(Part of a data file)
<<<<
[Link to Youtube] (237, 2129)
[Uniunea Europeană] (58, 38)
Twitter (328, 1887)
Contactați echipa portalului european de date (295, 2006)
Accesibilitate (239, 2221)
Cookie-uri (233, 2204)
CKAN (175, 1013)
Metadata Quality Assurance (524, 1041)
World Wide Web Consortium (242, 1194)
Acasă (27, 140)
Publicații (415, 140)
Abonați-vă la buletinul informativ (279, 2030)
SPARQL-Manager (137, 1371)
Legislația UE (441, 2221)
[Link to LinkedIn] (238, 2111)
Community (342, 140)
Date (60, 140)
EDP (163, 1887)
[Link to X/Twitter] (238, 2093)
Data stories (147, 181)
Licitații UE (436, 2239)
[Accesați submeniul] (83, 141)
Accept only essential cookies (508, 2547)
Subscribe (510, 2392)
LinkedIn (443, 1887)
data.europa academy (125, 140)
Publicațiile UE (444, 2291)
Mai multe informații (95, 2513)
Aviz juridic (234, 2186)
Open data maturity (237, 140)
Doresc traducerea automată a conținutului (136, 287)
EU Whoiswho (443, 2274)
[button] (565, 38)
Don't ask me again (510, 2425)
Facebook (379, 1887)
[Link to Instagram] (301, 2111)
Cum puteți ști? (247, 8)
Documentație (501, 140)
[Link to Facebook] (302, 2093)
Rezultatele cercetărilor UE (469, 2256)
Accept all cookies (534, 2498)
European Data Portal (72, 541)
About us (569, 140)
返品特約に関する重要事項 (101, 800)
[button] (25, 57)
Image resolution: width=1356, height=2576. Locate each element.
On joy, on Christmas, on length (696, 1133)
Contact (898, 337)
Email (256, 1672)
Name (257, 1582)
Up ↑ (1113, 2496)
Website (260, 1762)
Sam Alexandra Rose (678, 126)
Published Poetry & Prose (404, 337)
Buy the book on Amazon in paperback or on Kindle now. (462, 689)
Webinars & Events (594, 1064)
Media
>>>>
• [What to do]:
Please gather every row above that contains the string "cookies" and list each one. Case counts.

• [Full solution]:
Accept only essential cookies (508, 2547)
Accept all cookies (534, 2498)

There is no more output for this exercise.